Aller au contenu

Part 5: Input validation

In this fifth part of the Hello nf-core training course, we show you how to use the nf-schema plugin to validate pipeline inputs and parameters.

Why validation matters

Imagine running your pipeline for two hours, only to have it crash because a user provided a file with the wrong extension. Or spending hours debugging cryptic errors, only to discover that a parameter was misspelled. Without input validation, these scenarios are common.

Consider this example:

Without validation
$ nextflow run my-pipeline --input data.txt --output results

...2 hours later...

ERROR ~ No such file: 'data.fq.gz'
  Expected FASTQ format but received TXT

The pipeline accepted invalid inputs and ran for hours before failing. With proper validation:

With validation
$ nextflow run my-pipeline --input data.txt --output results

ERROR ~ Validation of pipeline parameters failed!

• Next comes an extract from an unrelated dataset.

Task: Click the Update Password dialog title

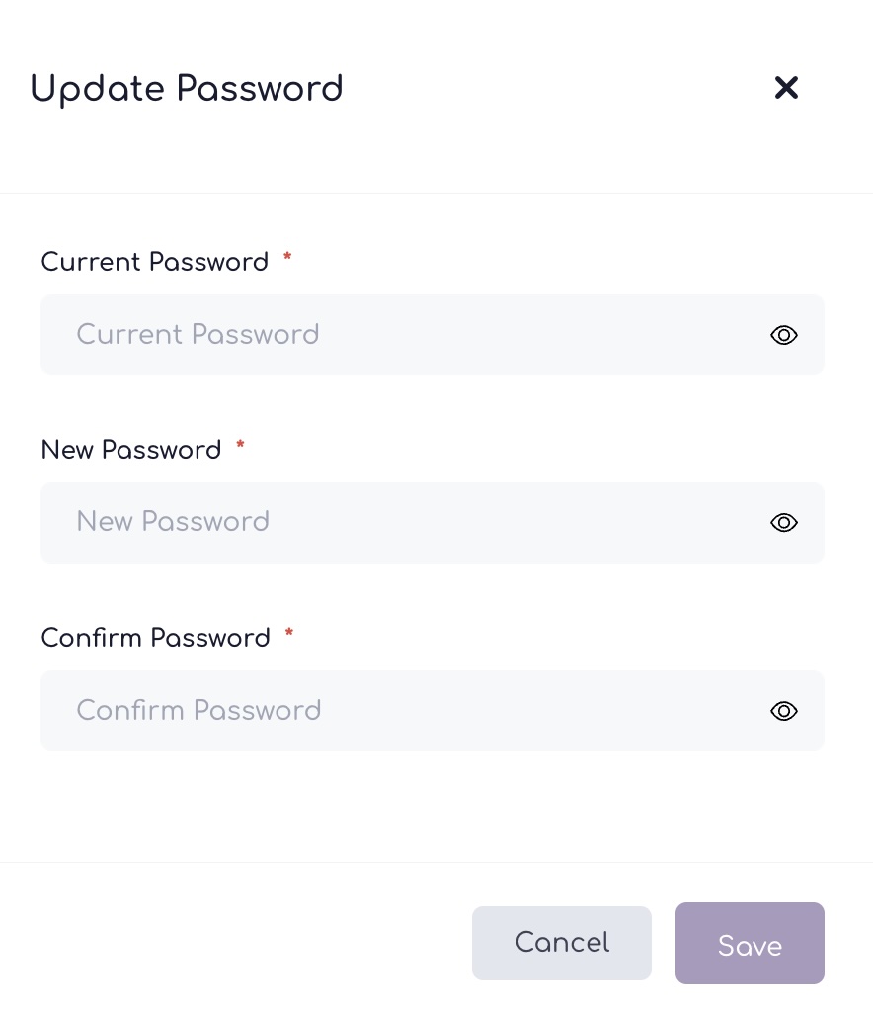Action: (x=187, y=89)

 * --input (data.txt): File extension '.txt' does not match required pattern '.fq.gz' or '.fastq.gz'
 * --output: required parameter is missing (expected: --outdir)

Pipeline failed before execution - please fix the errors above

The pipeline fails immediately with clear, actionable error messages. This saves time, compute resources, and frustration.

Two types of validation

nf-core pipelines validate two different kinds of input:

  1. Parameter validation: Validates command-line parameters (flags like --outdir, --batch, --input)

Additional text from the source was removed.